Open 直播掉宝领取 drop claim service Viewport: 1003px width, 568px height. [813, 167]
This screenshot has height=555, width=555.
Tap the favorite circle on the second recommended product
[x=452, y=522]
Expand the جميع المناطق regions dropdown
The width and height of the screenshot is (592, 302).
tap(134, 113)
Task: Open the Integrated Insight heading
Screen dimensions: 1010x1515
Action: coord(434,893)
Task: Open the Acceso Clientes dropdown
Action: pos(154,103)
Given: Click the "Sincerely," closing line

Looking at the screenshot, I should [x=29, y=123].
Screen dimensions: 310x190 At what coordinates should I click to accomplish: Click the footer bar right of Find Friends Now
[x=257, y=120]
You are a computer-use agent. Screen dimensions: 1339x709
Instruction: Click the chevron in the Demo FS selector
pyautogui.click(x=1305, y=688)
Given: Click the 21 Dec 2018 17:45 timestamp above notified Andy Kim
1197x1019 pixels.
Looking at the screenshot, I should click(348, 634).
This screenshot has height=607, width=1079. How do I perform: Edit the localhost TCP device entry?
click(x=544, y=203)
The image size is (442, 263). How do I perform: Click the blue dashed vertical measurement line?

* TASK OBJECTIVE:
Repeat exactly the lines above from the line that contains "Tap the favorite" through the end. Include both of these ends; leave out everything else.

* RESULT BELOW:
Tap the favorite circle on the second recommended product
[x=452, y=522]
Expand the جميع المناطق regions dropdown
The width and height of the screenshot is (592, 302).
tap(134, 113)
Task: Open the Integrated Insight heading
Screen dimensions: 1010x1515
Action: coord(434,893)
Task: Open the Acceso Clientes dropdown
Action: pos(154,103)
Given: Click the "Sincerely," closing line

Looking at the screenshot, I should [x=29, y=123].
Screen dimensions: 310x190 At what coordinates should I click to accomplish: Click the footer bar right of Find Friends Now
[x=257, y=120]
You are a computer-use agent. Screen dimensions: 1339x709
Instruction: Click the chevron in the Demo FS selector
pyautogui.click(x=1305, y=688)
Given: Click the 21 Dec 2018 17:45 timestamp above notified Andy Kim
1197x1019 pixels.
Looking at the screenshot, I should click(348, 634).
This screenshot has height=607, width=1079. How do I perform: Edit the localhost TCP device entry?
click(x=544, y=203)
The image size is (442, 263). How do I perform: Click the blue dashed vertical measurement line?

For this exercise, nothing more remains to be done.